Today the spotlight is on the public politics of the economics sector, especially on employment, and on a more general reform of the work market. The European dimension thus becomes crucially important for joint interventions as well as for the analysis of models which are born in single EU member states.

This is the concept of flexisecurity.


The combination of 'flexibility and security' to which the term refers finds its roots in the model created and developed with success by Scandinavian countries. The term was then adopted in varying degrees - not always with goodwill and often not painlessly - by different EU countries propelled by the desire to increase productivity without compromising the workers’ quality of life.

The idea of flexicurity has its origins in the political debate initiated in the Netherlands in the early nineties, when unemployment visibly decreased and the job market became largely deregulated. But it’s Denmark rather than Holland to which Europe aspires: the way in which Denmark has promoted employment flexibility with the guaranteed care of social well-being is the envy of neighbouring countries. Next to Denmark, Sweden is also held up as a model thanks to its ability to marry a flexible job market with public politics in order to repel social exclusion.

In the 2000-born European concept, 'flexibility' refers to the different stages which distinguish people’s working lives, who are called upon to respond quickly and efficiently to the varying demands made by productive activities, such as work procedures and increasingly diversified skills. 'Security' is also extended beyond the usual guarantees which ensure a work placement or the safeguards to protect against changes in company policies, as well as preserving the existence of subsidies which help to reduce the economic difficulties connected to transition periods and of interruption in employment. The idea of permanent employment is thus moving in this direction. Permanent employment is becoming increasingly important in European politics and is geared to ensure that the individual worker has the opportunity to access training which is tailored to the new demands of an economy in constant evolution.
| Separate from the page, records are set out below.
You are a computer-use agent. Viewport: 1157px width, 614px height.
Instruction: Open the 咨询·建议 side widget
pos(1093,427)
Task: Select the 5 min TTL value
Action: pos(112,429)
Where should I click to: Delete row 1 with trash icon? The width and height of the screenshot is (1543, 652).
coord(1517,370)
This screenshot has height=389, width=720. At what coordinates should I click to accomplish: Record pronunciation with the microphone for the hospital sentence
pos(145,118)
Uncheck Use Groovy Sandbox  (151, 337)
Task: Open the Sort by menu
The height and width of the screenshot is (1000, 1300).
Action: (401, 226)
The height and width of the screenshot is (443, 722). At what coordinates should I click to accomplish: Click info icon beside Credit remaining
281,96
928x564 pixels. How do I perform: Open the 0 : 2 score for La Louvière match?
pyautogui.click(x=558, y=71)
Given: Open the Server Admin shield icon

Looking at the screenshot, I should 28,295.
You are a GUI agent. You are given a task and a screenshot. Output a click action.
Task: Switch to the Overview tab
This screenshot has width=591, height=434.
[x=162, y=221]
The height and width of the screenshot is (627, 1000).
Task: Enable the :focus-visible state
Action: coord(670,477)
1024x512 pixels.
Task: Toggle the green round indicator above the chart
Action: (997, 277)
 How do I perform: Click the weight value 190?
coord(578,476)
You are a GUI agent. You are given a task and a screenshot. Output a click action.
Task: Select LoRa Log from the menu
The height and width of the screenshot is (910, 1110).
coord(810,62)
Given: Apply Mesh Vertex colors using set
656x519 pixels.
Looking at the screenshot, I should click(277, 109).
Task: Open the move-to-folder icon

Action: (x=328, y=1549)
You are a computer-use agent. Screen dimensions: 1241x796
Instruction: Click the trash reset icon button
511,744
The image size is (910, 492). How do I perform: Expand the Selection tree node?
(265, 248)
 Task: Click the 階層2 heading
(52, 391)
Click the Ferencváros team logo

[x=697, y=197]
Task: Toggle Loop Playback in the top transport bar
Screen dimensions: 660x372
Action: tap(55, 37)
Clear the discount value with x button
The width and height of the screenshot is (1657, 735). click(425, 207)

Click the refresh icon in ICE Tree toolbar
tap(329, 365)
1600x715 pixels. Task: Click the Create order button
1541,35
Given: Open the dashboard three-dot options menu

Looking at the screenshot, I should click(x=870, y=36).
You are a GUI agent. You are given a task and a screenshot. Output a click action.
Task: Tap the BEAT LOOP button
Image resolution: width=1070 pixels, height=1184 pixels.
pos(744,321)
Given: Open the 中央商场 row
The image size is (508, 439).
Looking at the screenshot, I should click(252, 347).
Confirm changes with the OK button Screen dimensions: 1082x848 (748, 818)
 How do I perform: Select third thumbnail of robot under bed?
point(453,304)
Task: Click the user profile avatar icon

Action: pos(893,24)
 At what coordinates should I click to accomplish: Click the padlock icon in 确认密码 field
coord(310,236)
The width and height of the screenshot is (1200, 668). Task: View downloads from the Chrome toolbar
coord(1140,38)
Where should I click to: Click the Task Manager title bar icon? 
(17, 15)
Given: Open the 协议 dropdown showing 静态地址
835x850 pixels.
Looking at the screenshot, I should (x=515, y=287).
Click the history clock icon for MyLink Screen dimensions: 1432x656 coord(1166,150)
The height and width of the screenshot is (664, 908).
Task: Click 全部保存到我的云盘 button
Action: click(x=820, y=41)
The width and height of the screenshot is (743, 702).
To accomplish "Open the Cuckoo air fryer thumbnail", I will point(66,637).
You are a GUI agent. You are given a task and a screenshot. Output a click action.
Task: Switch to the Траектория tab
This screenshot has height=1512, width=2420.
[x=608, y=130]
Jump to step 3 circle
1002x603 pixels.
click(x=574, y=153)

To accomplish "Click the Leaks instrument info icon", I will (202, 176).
German and French trade unions were the first to respond: it was clear to them that behind the flexicurity model, as already put into practice for many years in Scandinavian countries, there is a well-tested system of negotiations shared between state institutions, representatives from the business world and workers’ representatives. From its inception to nowadays, however, there has always been one obstacle for flexicurity: the relationship between state, trade unions and business is complex and specific to every single country in the European Union.